Now I’m not sure whether Melentyev set out to write what amounts to a warning letter for credit traders who may be asleep at the proverbial wheel or whether it just turned out that way, but if you scroll down to page 10 in his note, he’s got a section wherein he basically indicts, tries, and convicts IG for the heinous crime of complacency.
You can read the IG section below (do note the bit about investors turning to bespoke tranches, because that is a sure fucking sign that no one thinks anything is going to go wrong anytime soon).
Via Deutsche Bank
Corporate credit can be thought of as a double-headed beast, one part risk-free debt security and the other part a short put position on a company’s assets. With US rates stable and risky volatility at lows, valuations on high grade corporate are inevitably pushed higher. As the beast sleeps, the tendency is toward complacency. One struggles to search for signs of alarm when the regressions tell you that IG cash spreads are 8-10 cheap to implied volatilities in equities, currencies and interest rates, and yields on the US IG index still offer more than 125 bps over 10-year JGBs even after a 1-year FX hedge. Yet there are indications that the marketplace is growing comfortable, perhaps too comfortable, with the calm.

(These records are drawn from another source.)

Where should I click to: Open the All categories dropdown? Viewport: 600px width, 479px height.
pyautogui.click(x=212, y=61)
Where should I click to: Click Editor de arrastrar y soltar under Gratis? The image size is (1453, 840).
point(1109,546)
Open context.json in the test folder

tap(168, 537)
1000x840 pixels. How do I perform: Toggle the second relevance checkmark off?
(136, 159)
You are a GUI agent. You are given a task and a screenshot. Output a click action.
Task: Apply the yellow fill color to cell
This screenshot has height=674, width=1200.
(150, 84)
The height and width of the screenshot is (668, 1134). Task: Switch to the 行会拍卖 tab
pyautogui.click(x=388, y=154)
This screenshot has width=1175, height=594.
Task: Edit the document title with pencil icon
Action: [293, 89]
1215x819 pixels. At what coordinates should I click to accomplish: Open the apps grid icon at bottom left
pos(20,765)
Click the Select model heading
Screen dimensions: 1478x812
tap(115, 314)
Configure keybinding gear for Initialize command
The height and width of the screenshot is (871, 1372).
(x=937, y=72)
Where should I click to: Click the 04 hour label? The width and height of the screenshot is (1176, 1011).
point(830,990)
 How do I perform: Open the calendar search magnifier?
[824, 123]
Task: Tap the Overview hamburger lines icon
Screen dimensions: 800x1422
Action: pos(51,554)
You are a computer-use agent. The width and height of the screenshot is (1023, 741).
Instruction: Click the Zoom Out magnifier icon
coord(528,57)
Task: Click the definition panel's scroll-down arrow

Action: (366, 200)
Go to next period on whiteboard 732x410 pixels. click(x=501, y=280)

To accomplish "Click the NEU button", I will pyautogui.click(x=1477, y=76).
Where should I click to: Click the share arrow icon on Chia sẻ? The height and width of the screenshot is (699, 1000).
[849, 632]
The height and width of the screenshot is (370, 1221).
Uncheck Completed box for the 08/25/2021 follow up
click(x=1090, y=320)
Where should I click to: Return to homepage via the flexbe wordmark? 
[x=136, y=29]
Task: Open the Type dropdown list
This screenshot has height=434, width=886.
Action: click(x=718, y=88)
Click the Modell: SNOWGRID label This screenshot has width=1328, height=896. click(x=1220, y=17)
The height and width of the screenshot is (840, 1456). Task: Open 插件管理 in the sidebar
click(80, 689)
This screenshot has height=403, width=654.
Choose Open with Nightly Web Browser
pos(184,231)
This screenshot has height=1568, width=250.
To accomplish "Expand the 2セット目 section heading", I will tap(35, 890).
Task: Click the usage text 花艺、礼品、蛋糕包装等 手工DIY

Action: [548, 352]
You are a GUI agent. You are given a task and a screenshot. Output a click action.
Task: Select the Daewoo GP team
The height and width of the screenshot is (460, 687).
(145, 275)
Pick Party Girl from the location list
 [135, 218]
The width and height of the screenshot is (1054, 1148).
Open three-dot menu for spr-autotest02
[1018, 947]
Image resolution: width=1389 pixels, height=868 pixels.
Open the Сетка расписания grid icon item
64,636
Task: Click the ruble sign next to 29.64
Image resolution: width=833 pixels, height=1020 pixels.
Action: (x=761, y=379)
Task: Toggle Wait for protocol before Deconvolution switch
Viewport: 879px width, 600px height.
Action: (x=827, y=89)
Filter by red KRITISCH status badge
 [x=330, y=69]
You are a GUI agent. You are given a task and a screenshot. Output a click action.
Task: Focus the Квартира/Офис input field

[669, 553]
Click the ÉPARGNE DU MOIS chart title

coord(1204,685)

A brief catalog of complacency begins, as it were, with bond dealers. Having slimmed down inventories of IG paper by two-thirds between 2014 and 2016, dealers have rebuilt positions to two-year highs. The move can be seen as partially a response to compressing bid-offer spreads in IG, and partially, we think, of the lower expected capital cost of warehousing risk as low vol reduces the value at risk. The higher inventory levels perhaps presuppose a lasting environment of strong liquidity. Dealer positions in IG paper are up 86% from average 2016 levels as of May 17; in duration terms, net dealer positions in 10-year bond equivalents is up 113% to $8 bn from $3.7 bn, on average, in 2016. The trailing 12m rate of inflows into IG corporate bond funds, those focused on intermediate and long maturities, has remained at 10 percent for 10 consecutive months.
The IG CDX product appears as a still pond, or at least as close to one as it has been in the past 11 years, sparking small but renewed interest in exotic derivatives with levered returns. Realized volatility, measured in daily percentage changes in spread, has dropped to 25% per year from as high as 65% per year in mid-2016. Vol is lower than at the cycle peak in 2014.
The last comparable period for such stability in spreads was in June of 2011, and prior to that, early 2007. The drowsy market is not stirred by the historical echoes; by October 2011, spreads in IG cash were 95 bps wider. The lull in delivered credit derivative vol has appeared to spark investor interest in bespoke tranches on CDX, which offer, in an environment of zero IG defaults, levered returns on custom baskets of CDS. The 3m run rate of new credit derivative trades on bespoke baskets registered on the DTCC swap data repository (excluding TRS) has reached $4.2 bn, or 2.5x the average 3m rate in 2016.
The widest IG names thrive in the face of unimpressive credit fundamentals. Non- financial 5-year BBBs are 10 tighter vs single-As this year, and 2 tighter over the past month. At 49 bps, the spread pick-up for moving lower by three notches is lower than 97 percent of weeks since 2009. With single-A spread per turn of gross leverage at the lows, investors eye BBBs as the only remaining high-grade segment with scope to further compress. In 2005 and 2006, investors accepted just 30 bps of spread for BBBs over single-As, establishing a precedent that such tight risk premia are, in fact, possible, if only for a time. (BBBs traded nearly 300 bps behind single-As in early 2009.) In the backdrop, IG issuer fundamentals weaken. Year-over-year EBITDA growth outside the energy sector in IG falls to less than 1 percent after five consecutive months of growth of higher than 4 percent leverage outside the energy sector grows to its late 2015 peak of 2.4x.